** start DATA IN THIS EXERCISE **
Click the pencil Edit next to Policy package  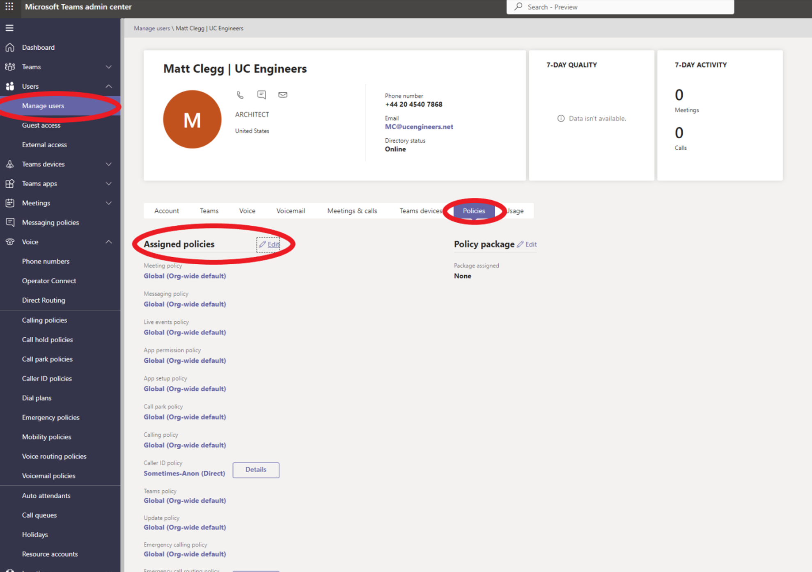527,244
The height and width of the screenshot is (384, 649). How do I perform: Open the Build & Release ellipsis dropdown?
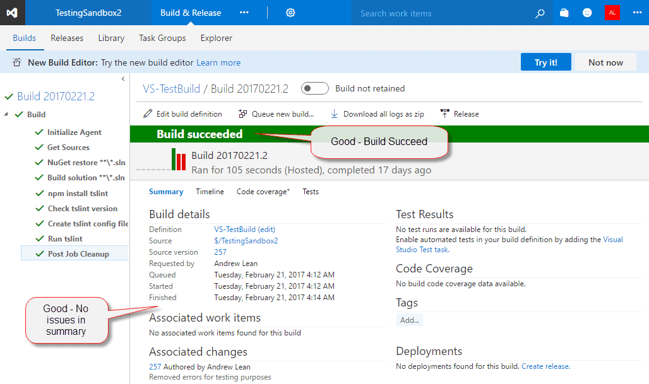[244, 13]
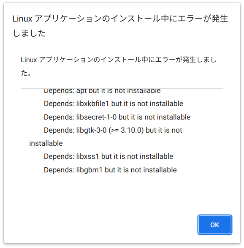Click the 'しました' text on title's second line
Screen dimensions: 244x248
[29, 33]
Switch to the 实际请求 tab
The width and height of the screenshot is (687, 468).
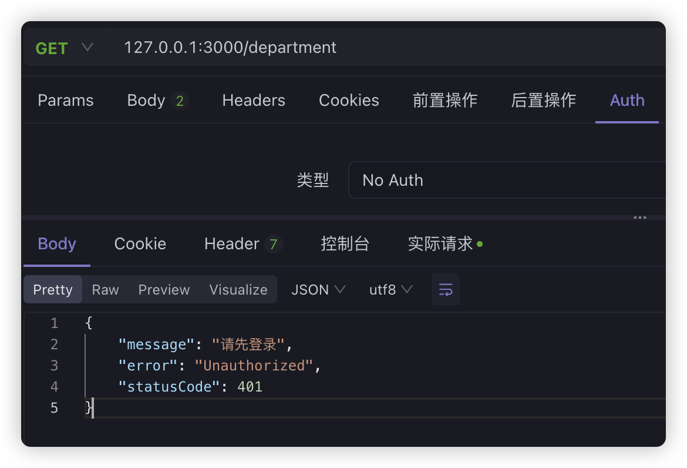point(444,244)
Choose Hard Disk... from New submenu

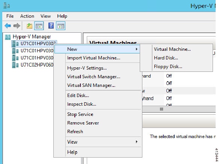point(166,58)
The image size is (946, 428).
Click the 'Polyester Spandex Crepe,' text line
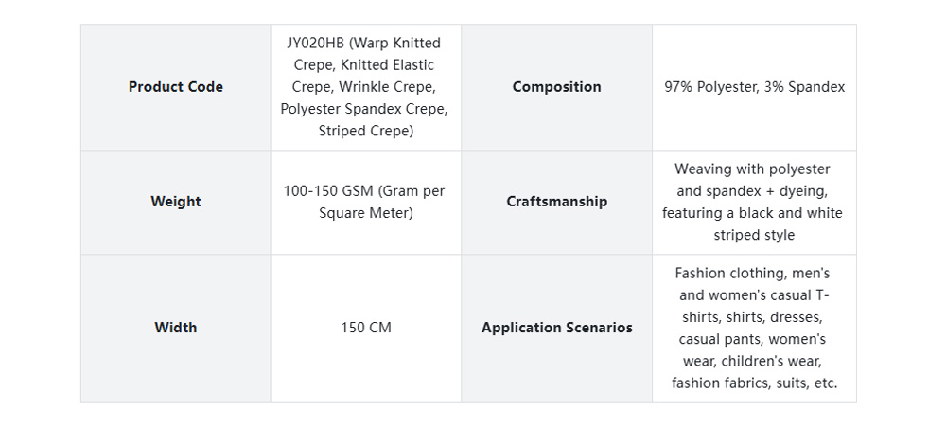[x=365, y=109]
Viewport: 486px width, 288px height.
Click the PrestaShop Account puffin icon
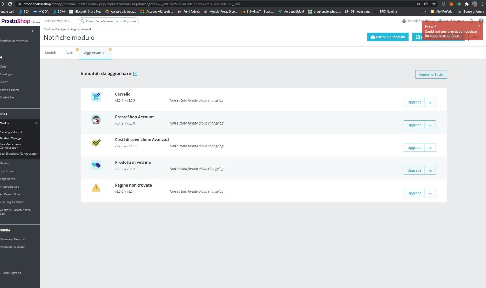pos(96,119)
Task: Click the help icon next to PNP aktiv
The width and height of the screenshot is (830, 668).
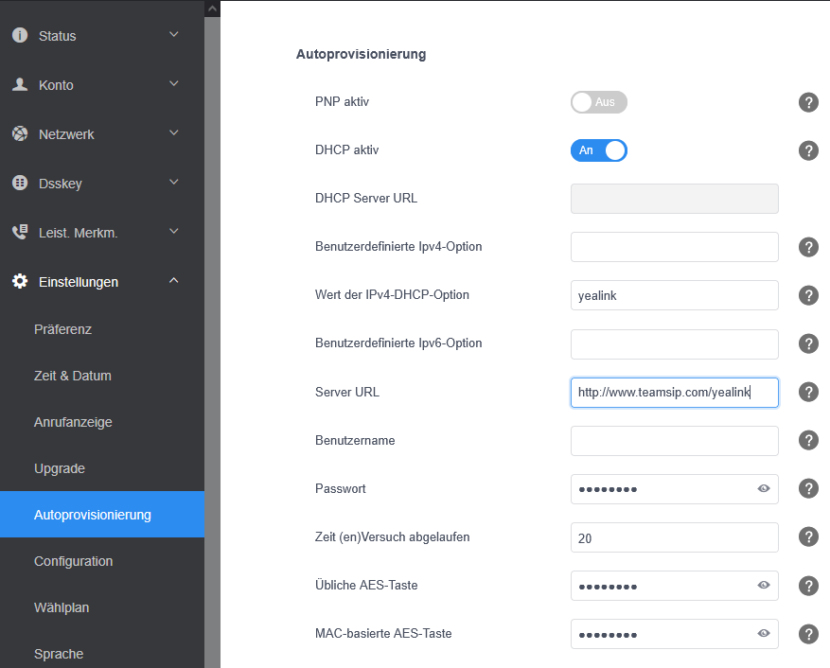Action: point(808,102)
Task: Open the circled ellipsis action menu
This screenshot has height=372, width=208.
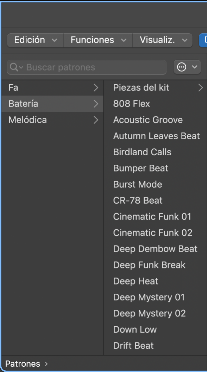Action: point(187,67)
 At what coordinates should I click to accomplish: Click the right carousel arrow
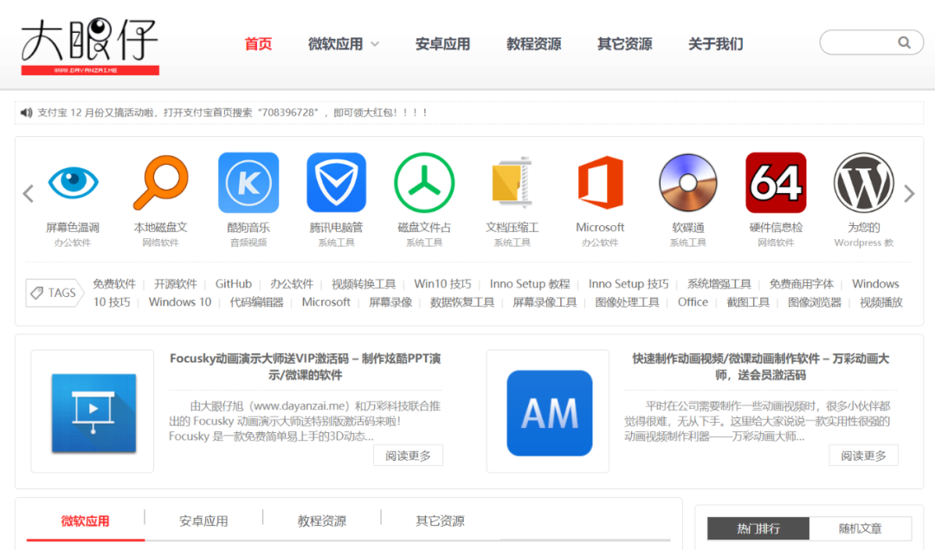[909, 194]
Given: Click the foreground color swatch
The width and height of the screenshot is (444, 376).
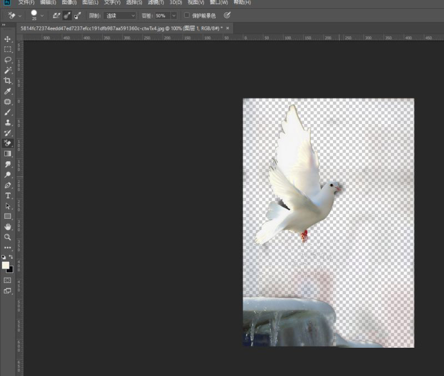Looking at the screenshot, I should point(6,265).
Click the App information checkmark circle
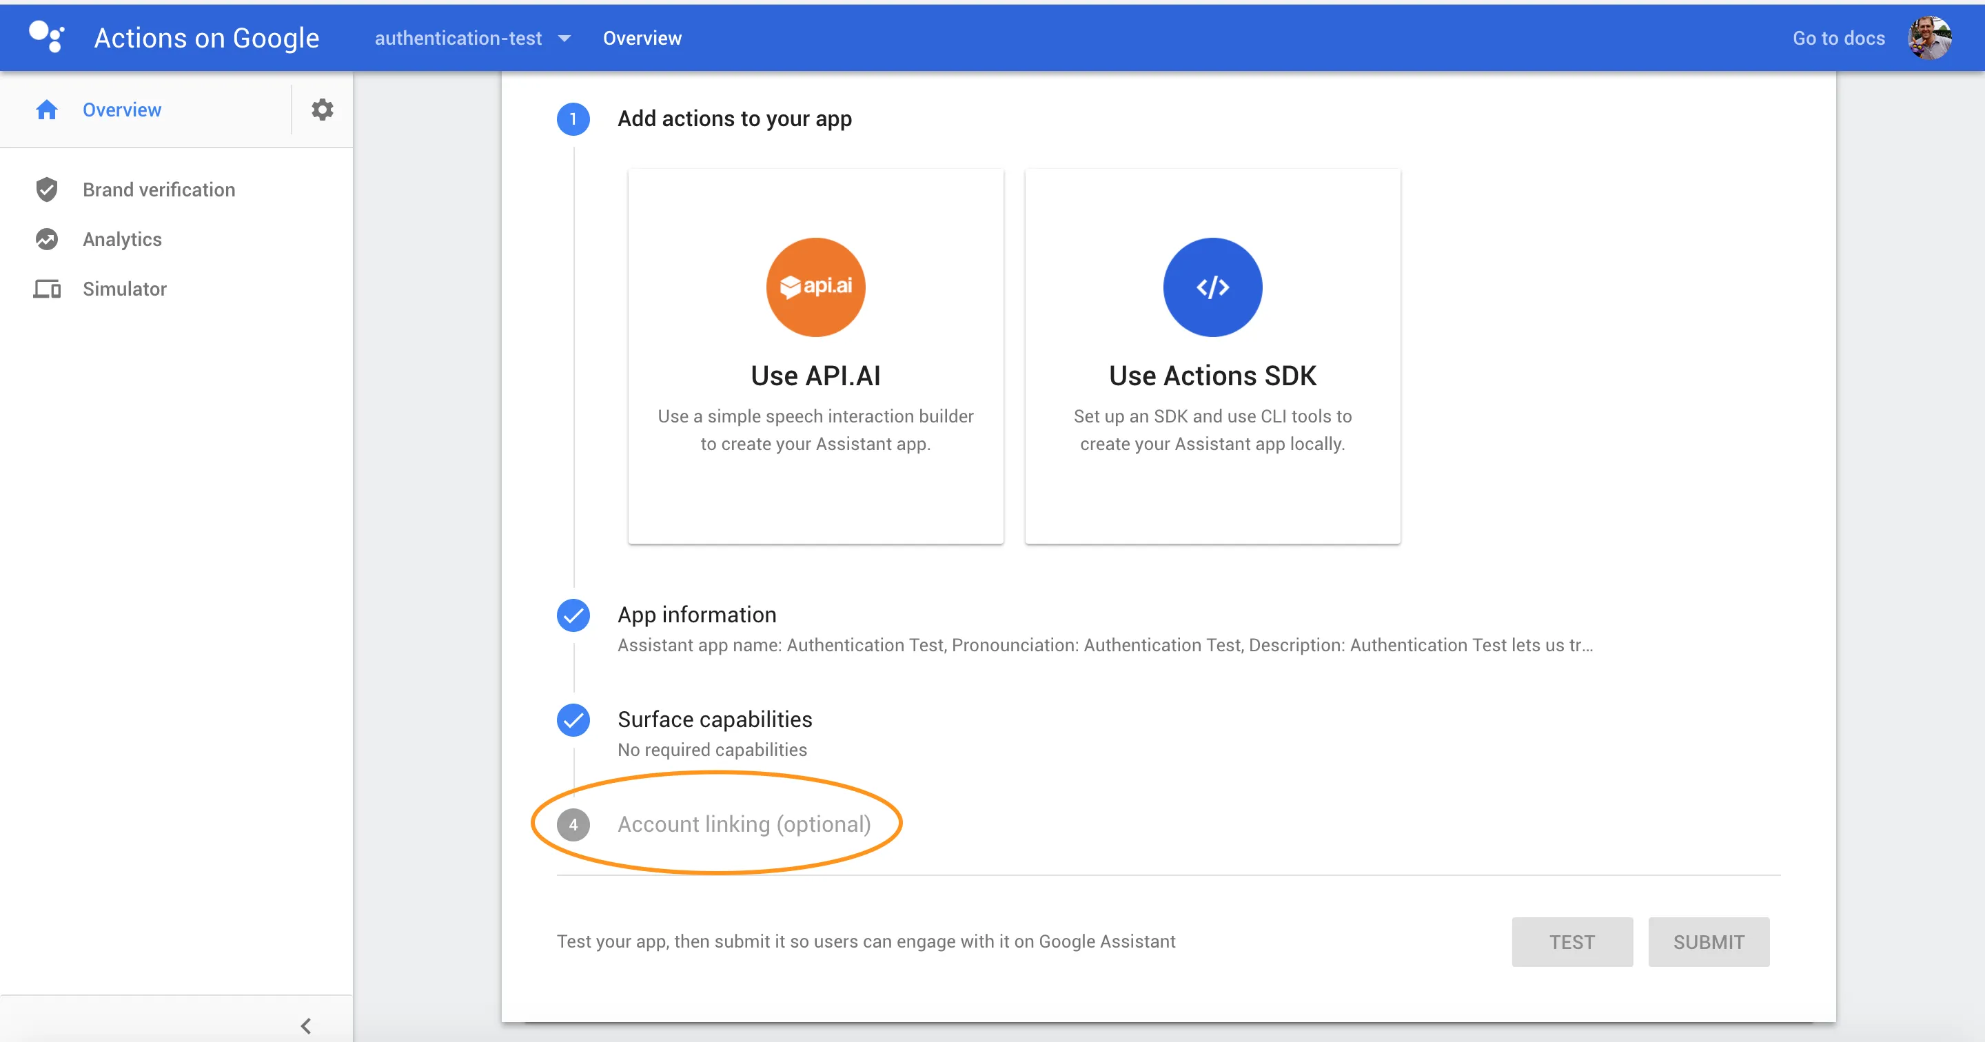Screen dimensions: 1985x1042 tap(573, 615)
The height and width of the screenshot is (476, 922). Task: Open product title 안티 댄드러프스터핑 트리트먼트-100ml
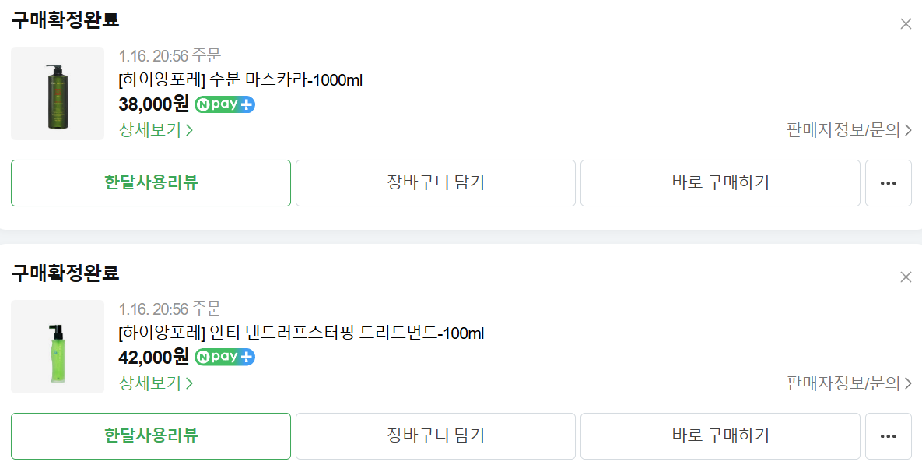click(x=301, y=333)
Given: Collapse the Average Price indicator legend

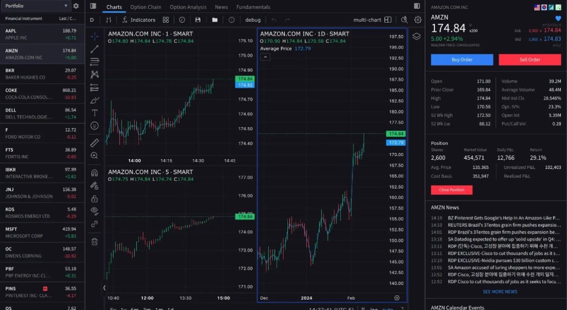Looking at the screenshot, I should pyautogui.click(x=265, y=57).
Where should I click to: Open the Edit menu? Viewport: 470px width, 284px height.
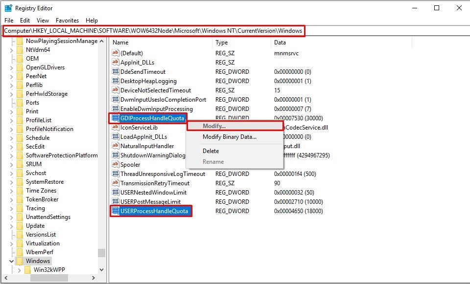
** end DATA IN THIS EXERCISE **
## CHALLENGE
Could you copy out the entries verbatim, beginning at the line that contains "Given: Click the foreground color swatch" and ending after the line that contains "click(x=301, y=333)"? Leave the pictures out of your answer.

## IN RESPONSE
Given: Click the foreground color swatch
The width and height of the screenshot is (444, 376).
Looking at the screenshot, I should point(6,265).
Click the App information checkmark circle
Screen dimensions: 1985x1042 tap(573, 615)
The height and width of the screenshot is (476, 922). Task: Open product title 안티 댄드러프스터핑 트리트먼트-100ml
click(x=301, y=333)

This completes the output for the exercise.